The mounting conflict over the debt ceiling has been portrayed as a battle between President Obama and Tea Party-backed fiscal conservatives, with the House GOP leadership trapped somewhere in the middle.
But rather than rallying to Obama’s side, House Democrats are remaining aloof. They say it is the GOP’s responsibility to raise the debt ceiling now that Republicans are the ones in charge of the chamber.
“I reject any attempt to shift the responsibility to the minority,” Frank said. “Don’t do us any favors.”
When asked if Democrats will whip members to pass the debt-ceiling increase as Obama has asked, a Democratic leadership aide told The Hill it is up to Republicans to get the bill through the chamber.
Republican leaders are on record as saying the debt ceiling must be raised, but whether they can get their members to go along with that remains to be seen. Their position is complicated by the GOP’s crop of 84 freshman lawmakers, many of whom ran on a strict platform of fiscal responsibility and risk being seen as sell-outs if they approve more federal debt.
A number of Tea Party-backed lawmakers, including Rep. Michele Bachmann (R-Minn.), have already said there is no way they will vote to raise the debt ceiling.
Republican Rep. Ron Paul of Texas, who opposes raising the debt limit under any circumstances, predicted that most of the freshman Republicans will be “talked into” raising the ceiling once the vote arrives.
“It won’t take them very long to be unhappy. That’s why the real test is going to be those 80-some new members and how they are going to vote,” he said during an interview on Fox Business Network posted Monday. “And I [expect] they’re going to be talked into it — the majority will be talked into it — because they are going to get some promise they are going to cut back.”
In return for approving the ceiling increase, Republican leaders, led by Speaker John Boehner (R-Ohio), are pressuring the administration to agree to spending cuts or mandatory spending caps. On Friday, Senate Budget Committee Chairman Kent Conrad (D-N.D.) also said he would not vote to increase the ceiling without a budget cutting agreement.
GOP operatives are working to frame the issue as a failure of leadership by the president if he allows the debt to rise without taking action to reduce spending, GOP aides said.

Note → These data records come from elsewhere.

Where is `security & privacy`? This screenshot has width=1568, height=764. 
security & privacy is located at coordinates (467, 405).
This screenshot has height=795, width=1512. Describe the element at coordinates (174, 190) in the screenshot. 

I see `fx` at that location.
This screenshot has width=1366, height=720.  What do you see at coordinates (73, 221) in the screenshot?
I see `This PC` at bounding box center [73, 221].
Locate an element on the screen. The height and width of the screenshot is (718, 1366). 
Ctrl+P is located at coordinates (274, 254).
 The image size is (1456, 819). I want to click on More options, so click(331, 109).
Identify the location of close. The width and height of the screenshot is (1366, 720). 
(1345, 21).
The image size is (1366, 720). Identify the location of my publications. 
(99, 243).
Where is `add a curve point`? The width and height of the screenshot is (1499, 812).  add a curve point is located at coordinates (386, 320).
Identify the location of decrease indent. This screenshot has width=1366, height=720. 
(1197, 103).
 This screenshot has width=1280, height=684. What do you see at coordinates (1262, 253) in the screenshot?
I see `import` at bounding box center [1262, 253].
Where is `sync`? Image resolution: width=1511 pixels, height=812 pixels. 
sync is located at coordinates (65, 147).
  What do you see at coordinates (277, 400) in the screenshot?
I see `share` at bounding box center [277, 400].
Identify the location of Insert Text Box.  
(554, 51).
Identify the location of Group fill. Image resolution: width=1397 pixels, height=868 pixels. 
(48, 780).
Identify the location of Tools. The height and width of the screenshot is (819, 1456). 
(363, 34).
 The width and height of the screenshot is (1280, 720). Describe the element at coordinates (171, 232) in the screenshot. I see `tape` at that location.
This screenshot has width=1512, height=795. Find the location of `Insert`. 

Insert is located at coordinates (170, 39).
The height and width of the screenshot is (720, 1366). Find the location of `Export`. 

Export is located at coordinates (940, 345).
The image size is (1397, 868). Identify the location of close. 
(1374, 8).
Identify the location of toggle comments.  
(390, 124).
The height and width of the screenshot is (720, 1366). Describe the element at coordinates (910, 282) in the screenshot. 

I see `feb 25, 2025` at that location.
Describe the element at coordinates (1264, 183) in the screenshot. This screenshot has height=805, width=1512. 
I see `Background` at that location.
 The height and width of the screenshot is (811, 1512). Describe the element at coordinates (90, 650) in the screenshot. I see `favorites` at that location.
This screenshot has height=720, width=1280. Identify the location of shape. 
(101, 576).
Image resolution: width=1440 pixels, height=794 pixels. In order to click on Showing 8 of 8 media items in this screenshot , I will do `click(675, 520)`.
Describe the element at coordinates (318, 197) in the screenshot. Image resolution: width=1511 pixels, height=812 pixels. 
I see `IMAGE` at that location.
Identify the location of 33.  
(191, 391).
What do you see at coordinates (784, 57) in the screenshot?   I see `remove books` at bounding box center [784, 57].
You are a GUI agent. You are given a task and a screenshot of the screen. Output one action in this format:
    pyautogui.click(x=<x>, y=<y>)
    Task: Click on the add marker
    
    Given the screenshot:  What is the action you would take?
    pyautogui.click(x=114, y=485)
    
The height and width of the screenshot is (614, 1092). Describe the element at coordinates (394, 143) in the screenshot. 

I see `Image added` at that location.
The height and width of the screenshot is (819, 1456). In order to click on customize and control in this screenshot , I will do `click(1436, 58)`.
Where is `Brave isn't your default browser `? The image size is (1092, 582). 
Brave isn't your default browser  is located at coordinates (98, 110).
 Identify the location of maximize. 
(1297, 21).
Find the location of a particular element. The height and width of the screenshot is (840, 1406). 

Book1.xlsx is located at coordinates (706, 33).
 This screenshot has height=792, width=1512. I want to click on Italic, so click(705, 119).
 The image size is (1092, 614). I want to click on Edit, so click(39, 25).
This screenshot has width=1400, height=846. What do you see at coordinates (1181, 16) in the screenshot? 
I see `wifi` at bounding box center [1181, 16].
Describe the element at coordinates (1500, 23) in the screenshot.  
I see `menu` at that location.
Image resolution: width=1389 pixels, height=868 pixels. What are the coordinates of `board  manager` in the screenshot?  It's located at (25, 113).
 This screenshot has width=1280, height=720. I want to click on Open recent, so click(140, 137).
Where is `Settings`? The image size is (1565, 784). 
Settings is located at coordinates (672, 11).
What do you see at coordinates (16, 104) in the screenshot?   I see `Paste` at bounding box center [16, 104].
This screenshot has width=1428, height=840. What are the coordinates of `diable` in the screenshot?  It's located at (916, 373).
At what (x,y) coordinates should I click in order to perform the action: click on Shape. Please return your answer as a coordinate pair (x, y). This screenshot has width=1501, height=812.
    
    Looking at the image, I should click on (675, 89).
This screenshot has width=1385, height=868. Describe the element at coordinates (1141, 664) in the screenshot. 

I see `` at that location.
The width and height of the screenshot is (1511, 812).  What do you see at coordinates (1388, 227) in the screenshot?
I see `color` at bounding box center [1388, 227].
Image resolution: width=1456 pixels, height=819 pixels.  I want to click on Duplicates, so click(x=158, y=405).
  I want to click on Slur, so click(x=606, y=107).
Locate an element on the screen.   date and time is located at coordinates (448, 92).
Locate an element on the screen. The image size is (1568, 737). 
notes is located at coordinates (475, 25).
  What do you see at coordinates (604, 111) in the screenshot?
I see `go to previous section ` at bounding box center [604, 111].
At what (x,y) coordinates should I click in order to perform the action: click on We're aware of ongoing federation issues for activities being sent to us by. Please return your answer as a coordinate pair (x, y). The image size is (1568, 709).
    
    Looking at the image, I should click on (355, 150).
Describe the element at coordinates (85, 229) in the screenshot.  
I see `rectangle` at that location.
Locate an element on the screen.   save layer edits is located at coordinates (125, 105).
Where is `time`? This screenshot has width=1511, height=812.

But it is unclear whether Republican leaders will be able to leverage their power, since they know they can’t let the bill be defeated. House Budget Committee Chairman Paul Ryan (R-Wis.) on Thursday acknowledged that the U.S. simply cannot be allowed to default.
Frank also said it would be unconscionable for the GOP to fail to raise the debt ceiling since it would have an immediate impact on U.S. troops in a time of war.